* **WRITTEN EXERCISE**
Quote the material verbatim from the line containing "Image resolution: width=2492" through the end of the material, both of those lines included.

* **RECORD EXCERPTS**
━━━━
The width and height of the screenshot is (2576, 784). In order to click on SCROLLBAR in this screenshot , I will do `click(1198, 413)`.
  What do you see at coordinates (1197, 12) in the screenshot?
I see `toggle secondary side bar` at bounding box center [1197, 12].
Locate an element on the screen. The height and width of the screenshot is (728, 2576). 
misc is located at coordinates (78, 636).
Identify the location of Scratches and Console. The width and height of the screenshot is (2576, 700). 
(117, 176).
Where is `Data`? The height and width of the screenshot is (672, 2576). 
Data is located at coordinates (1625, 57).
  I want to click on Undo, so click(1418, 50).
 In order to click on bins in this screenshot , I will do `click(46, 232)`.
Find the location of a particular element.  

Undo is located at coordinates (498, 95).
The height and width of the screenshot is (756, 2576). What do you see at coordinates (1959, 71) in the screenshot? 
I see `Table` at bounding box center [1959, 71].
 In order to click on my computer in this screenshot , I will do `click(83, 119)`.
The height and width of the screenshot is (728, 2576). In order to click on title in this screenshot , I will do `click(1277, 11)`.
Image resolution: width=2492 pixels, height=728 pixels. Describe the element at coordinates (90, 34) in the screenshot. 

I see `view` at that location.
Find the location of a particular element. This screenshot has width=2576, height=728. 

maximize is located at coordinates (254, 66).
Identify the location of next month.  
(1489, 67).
━━━━
* **COMPLETE ANSWER**
Image resolution: width=2492 pixels, height=728 pixels. Describe the element at coordinates (90, 34) in the screenshot. 

I see `view` at that location.
Find the location of a particular element. This screenshot has width=2576, height=728. 

maximize is located at coordinates (254, 66).
Identify the location of next month.  
(1489, 67).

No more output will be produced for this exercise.